ISBN: 0-14-029629-8 Page count: 204
The catholic daughter of a police officer, teenager Beverly Donofrio finds herself pregnant and married to a loser - not the life she dreamed for herself. This book follows the life of Bev as she tries to make the best of a bad situation. Teenage pregnancy, divorce, drugs, college, and family all play a huge part in the woman Bev becomes and the son she never wanted.
The critics quote on the front of this book is this: "A classic. Unless you hate to laugh, read it now."
I have to completely disagree with this quote. I did not find this book funny - in fact, I don't think I laughed or even cracked a smile once while reading it. Does that mean it's a bad book? Definitely not! Quite, the contrary actually - I really enjoyed this book. I'm just letting you know that it is definitely not a comedy. I found this book to be extremely sad, and at some points, down right depressing.
Beverly Donofrio writes with a blunt honesty rarely seen in books. She was not afraid to write exactly what she was thinking and feeling, even though sometimes it did not exactly paint her in a great light. For example, she is very open about her bitterness towards her pregnancy and the fact that although she loves her son, he definitely was not wanted. In one part, she actually talks about wishing her husband would die before she was 35 because by then her son would be 18 and she could start her life over again. Not exactly the words of a perfect mother or wife. Not really something too many women would be willing to admit out loud, let alone put in print.
Overall, a brutally honest novel filled with the dashed hopes and dreams of a woman who found herself in a situation she never imagined.
As a general rule, I prefer to read a book before I see a movie based on a book. In my experience, the movies usually don't compare to the book and sometimes if you haven't read the book, the movie is hard to follow and just doesn't make sense (I'm talking about you Twilight!)

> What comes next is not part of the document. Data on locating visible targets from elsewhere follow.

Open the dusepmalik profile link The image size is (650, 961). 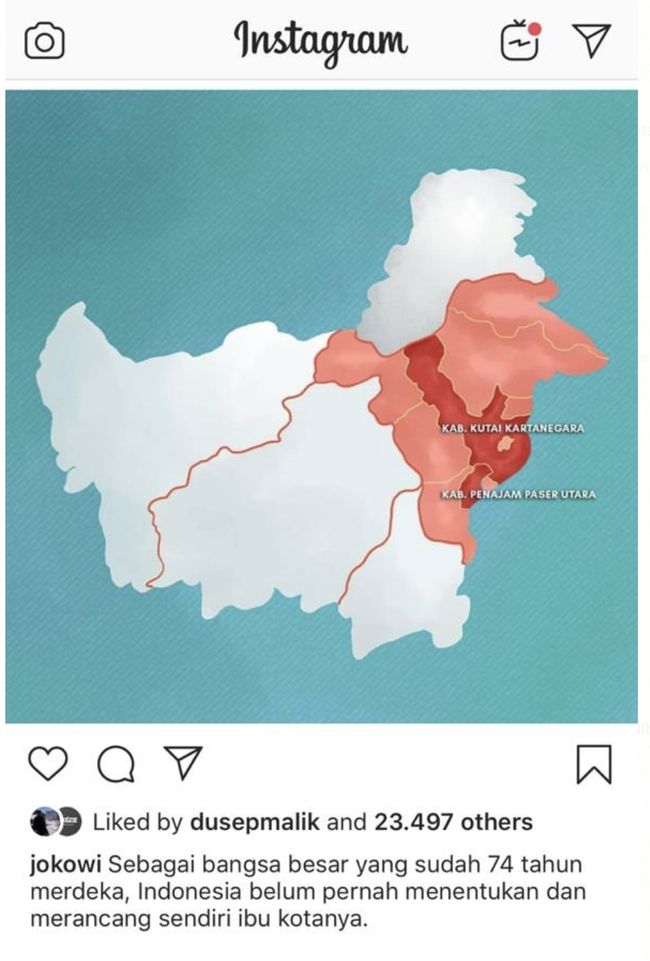[x=255, y=822]
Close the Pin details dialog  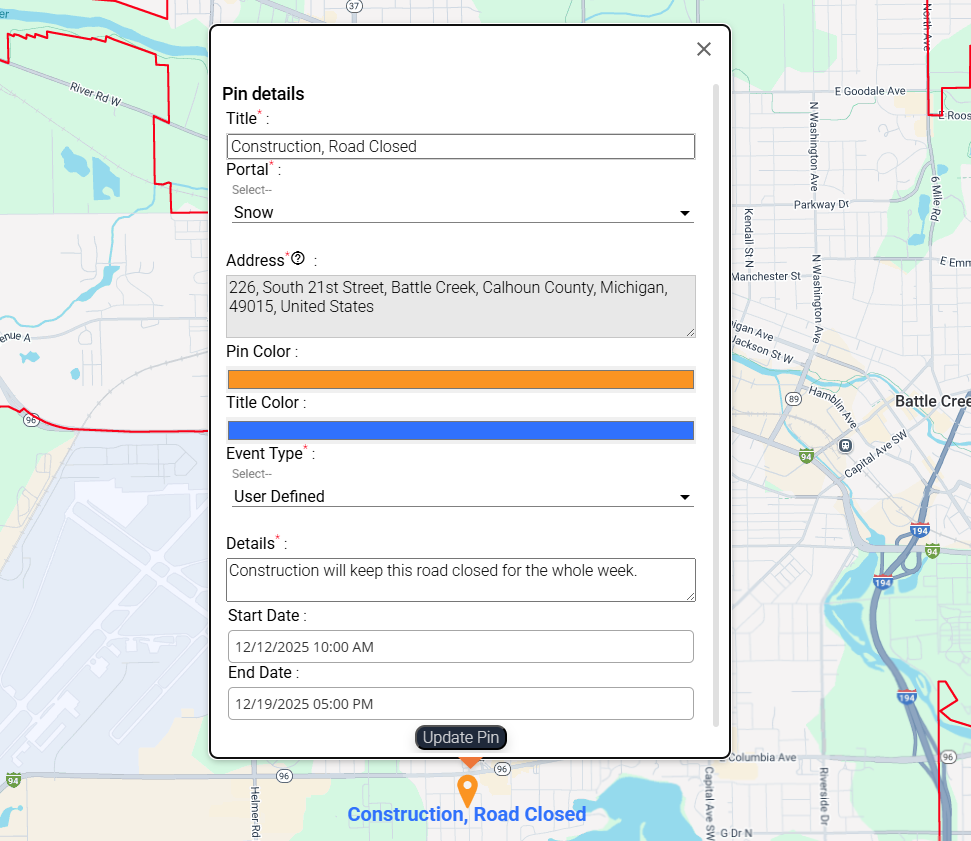[704, 49]
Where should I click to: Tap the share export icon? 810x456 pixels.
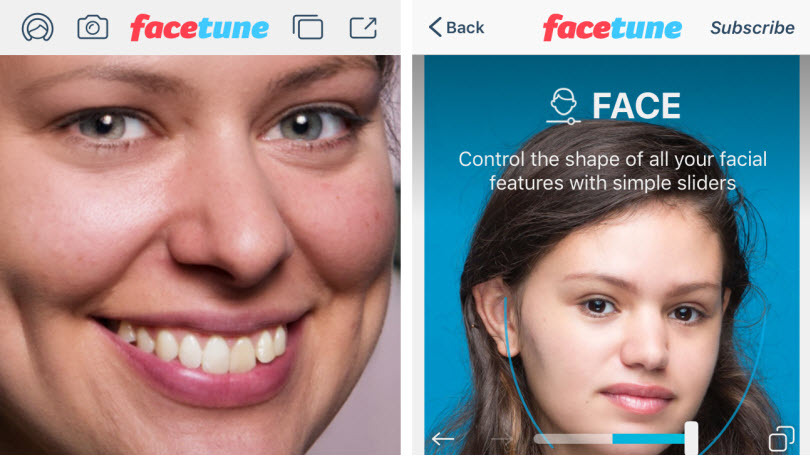click(363, 27)
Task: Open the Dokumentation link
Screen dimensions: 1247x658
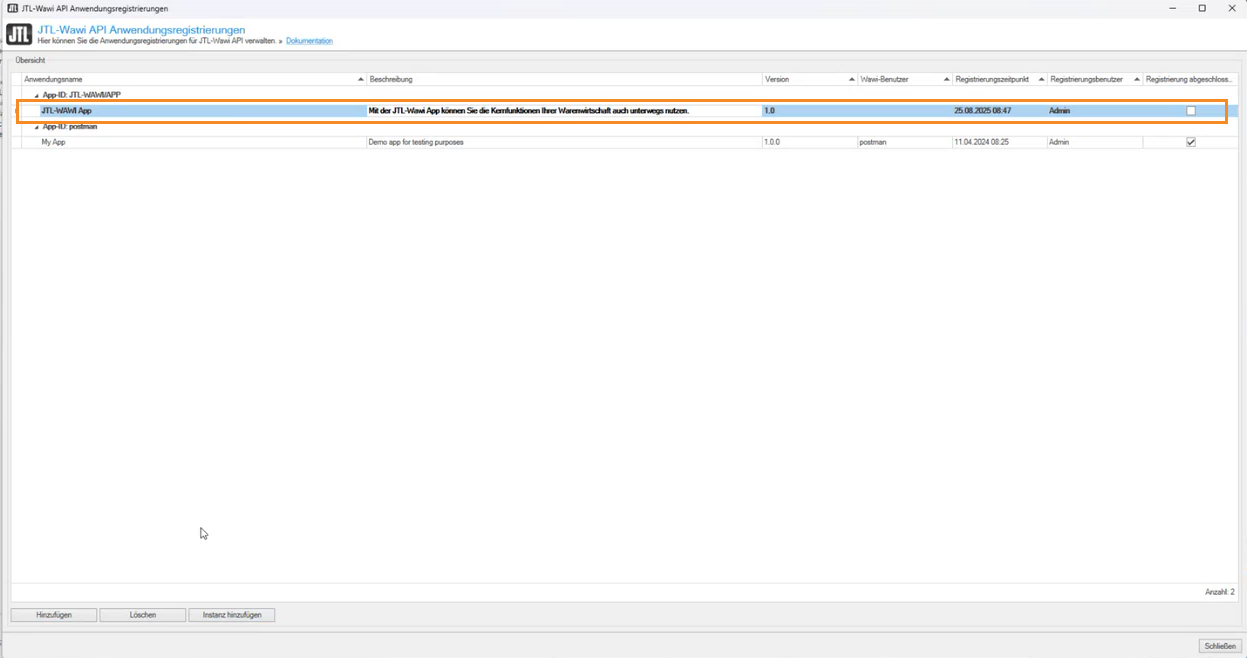Action: tap(309, 41)
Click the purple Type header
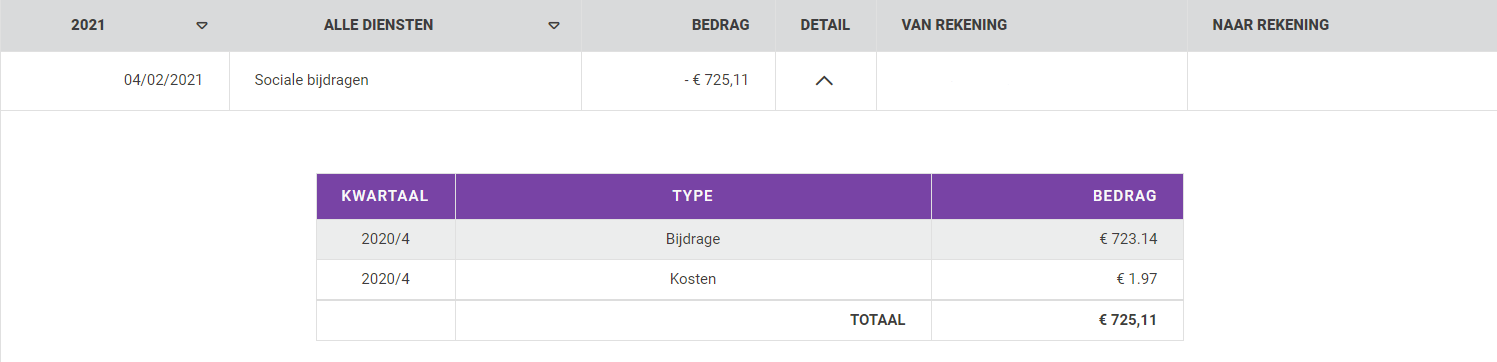Viewport: 1497px width, 362px height. 693,196
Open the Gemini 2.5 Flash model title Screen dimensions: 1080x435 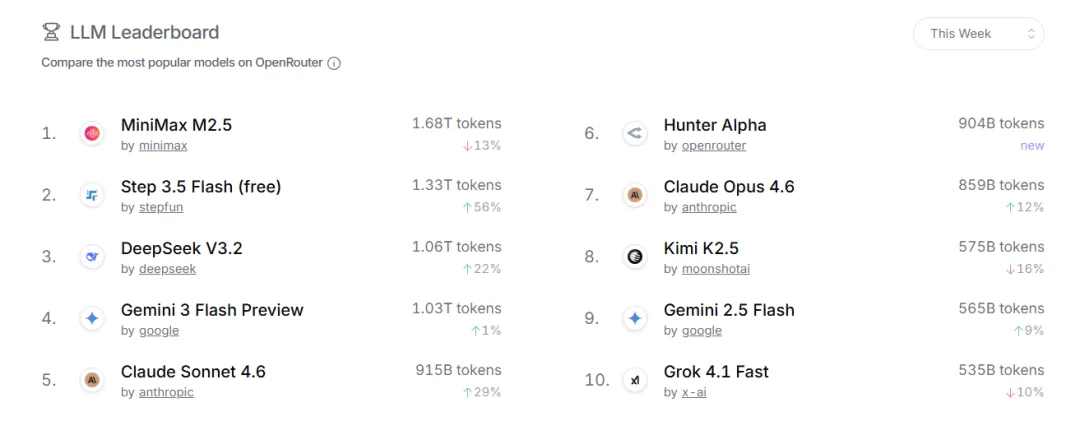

This is one of those situations where I happened to see the movie first. Let me be honest, I loved the movie. I thought it was hilarious. Now, having read the book, I am a little confused as to how both the book and the movie could have been based on the same woman's life. Minor characters in the book become major characters in the movie, and major characters in the book are not in the movie at all. Also, major events in the book either did not happen in the movie, or were completely different - taking place in a different order or in different contexts.
Taken separately, the book is great and the movie is great. Compare them and some major continuity issues come up. So is the book the real story or is the movie how it all happened? I don't know. I almost hope the movie is the truth, just because the book is so sad and depressing, however, I think that probably the book is more accurate and the movie changed things to make it more interesting for audiences.
In this particular instance, it really doesn't matter whether you see the movie first or read the book first because they are so vastly different that they are almost unrecognizable as being based on the same woman. Strange!